Like Nakache, Sapountzis experienced similar instances where she was a minority because of her gender. In middle school, she took robotics for two years. The first year, she was the only girl in the class, and in the second year, she was only one of two. She recalled, “Some of the boys made fun of me … that was probably the time I was most set apart by my gender.”
Young Sapountzis soon began to question why there weren’t other girls besides her.
“It would then make me a little sad. Why am I the only girl in here? Is nobody else interested in this? Does nobody else feel comfortable enough to be in this class?”
However, Sapountzis grew stronger and more confident being one of the only girls.
“There was this pride when I walked into the classroom and I was the only girl there … Cool, I am with all these boys, and I am doing just as well, if not better than them. I didn’t care that they were being all annoying. I didn’t care what any of them thought. I was having fun!”
It’s these feelings of belonging, pride, and curiosity for the STEM fields that Sapountzis and Gorey hope to grow in the W.O.M.B.A.T club. To find guest speakers, they contact friends and acquaintances, and even e-mail women in newspaper articles for their monthly meetings on Mondays.
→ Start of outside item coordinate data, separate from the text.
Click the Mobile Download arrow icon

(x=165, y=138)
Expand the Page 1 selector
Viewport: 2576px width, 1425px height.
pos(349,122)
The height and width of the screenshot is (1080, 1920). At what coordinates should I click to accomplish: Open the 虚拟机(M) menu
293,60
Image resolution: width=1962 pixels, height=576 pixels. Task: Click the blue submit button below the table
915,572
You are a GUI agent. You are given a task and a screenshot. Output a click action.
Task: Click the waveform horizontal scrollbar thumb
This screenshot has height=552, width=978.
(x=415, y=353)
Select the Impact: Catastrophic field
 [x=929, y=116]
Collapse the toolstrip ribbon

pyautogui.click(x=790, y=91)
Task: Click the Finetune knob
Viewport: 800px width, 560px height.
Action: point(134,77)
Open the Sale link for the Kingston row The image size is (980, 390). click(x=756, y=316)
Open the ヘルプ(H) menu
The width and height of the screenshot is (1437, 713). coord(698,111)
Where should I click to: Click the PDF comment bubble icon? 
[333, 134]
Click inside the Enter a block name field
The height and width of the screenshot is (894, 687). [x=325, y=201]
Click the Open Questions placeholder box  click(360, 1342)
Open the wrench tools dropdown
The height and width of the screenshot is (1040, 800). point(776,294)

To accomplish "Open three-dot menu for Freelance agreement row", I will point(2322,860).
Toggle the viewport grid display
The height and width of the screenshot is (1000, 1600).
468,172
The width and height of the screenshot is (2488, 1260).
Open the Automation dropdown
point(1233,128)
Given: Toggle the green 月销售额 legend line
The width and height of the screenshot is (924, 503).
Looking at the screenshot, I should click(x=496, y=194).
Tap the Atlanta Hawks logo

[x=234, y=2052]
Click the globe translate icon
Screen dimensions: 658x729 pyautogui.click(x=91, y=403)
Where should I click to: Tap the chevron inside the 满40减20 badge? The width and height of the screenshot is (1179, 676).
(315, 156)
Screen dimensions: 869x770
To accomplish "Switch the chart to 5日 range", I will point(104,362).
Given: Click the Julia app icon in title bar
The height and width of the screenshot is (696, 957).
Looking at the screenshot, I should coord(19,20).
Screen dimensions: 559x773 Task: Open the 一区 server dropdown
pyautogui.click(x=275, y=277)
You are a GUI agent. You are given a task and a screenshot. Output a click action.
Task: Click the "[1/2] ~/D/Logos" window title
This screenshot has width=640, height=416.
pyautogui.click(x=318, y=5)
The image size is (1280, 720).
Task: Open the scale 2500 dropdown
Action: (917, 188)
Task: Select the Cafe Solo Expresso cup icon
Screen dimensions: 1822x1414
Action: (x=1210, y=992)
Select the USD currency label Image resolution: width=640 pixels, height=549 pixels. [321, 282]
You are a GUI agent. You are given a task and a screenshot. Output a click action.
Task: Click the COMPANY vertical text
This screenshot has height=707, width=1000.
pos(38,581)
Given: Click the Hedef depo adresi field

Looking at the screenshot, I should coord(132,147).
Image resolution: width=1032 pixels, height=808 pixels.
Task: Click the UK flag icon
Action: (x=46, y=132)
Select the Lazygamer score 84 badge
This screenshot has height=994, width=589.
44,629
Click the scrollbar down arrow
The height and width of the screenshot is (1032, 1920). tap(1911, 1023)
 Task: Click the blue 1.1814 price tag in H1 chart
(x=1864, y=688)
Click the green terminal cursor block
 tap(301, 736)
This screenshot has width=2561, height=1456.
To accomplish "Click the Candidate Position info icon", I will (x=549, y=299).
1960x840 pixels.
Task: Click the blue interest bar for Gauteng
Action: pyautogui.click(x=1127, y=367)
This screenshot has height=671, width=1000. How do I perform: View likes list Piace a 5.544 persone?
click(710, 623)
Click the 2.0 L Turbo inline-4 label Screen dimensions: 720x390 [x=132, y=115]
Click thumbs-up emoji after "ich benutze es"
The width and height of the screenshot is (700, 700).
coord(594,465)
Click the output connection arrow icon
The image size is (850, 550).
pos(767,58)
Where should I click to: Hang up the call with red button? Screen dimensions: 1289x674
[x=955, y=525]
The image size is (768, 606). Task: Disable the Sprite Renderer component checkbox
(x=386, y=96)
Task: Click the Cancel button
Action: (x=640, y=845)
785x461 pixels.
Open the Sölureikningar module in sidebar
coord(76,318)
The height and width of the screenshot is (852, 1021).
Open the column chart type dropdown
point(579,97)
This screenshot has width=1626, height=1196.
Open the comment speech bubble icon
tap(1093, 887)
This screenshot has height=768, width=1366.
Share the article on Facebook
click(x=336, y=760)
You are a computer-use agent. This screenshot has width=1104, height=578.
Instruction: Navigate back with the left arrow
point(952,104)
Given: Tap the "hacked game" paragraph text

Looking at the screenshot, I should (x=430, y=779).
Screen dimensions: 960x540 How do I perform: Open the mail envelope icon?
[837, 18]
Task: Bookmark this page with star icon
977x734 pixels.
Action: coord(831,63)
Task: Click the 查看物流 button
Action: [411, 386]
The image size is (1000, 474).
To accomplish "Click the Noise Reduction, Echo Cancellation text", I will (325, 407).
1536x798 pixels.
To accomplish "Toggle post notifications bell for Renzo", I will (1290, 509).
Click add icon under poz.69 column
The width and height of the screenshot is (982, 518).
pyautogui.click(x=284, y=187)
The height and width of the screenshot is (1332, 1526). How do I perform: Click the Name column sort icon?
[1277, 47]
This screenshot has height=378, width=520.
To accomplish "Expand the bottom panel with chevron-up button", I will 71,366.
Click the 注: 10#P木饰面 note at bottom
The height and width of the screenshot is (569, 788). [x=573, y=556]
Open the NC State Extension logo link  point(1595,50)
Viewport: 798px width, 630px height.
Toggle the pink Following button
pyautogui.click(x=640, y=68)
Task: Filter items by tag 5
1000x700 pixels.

They want the club to be a place where all students at M-A can learn about a new career and find inspiration in the stories of the guest speakers.
“This club is to show people that women can be all these things too.”
One of Gorey’s favorite aspects of being the club president is introducing others to various career paths. A few months ago, Gorey and Sapountzis hosted a guest speaker who was an aerospace engineer. Her story made such a large impact on one of the girls in the club that she is now pursuing an aerospace internship this summer.
Gorey exclaimed, “She had never heard about this before and now she is really interested in it … It’s always fun when someone comes and says ‘wow I have never even thought about that. It’s so interesting!’”
Furthermore, the club has not only made a large impact on its members, but it has also changed its leaders. Now, during the college frenzy, everyone is stressed out about college acceptances. However, by managing the club, Gorey sees her future in a new “perspective — that there is life beyond college and that there are really cool things you can do.”
“ You can be successful if you put your mind to anything. You can be your own completely new thing.”
The club has also broadened Sapountzis’s horizons. “I learned to go into everything with an open mind and see where it takes me,” she said.
Sapountzis is taking A.S. Physics and A.P. Biology at the moment. After hearing so many guest speakers talk about the unexpected chances they took with classes and opportunities, Sapountzis was determined to try out physics.
“I thought I was going to hate physics because I had this weird notion that I wasn’t going to like it, but I actually really like it right now. It’s one of my favorite classes.”
The club started out with barely five people, but it has certainly expanded in the last three years to include boys and girls with varying ages and interests. While the hardest part of running the club is finding speakers, Sapountzis and Gorey find the effort so rewarding.
Sapountzis concluded, “I feel like we have really been opening up people’s minds. It has definitely opened up mine.”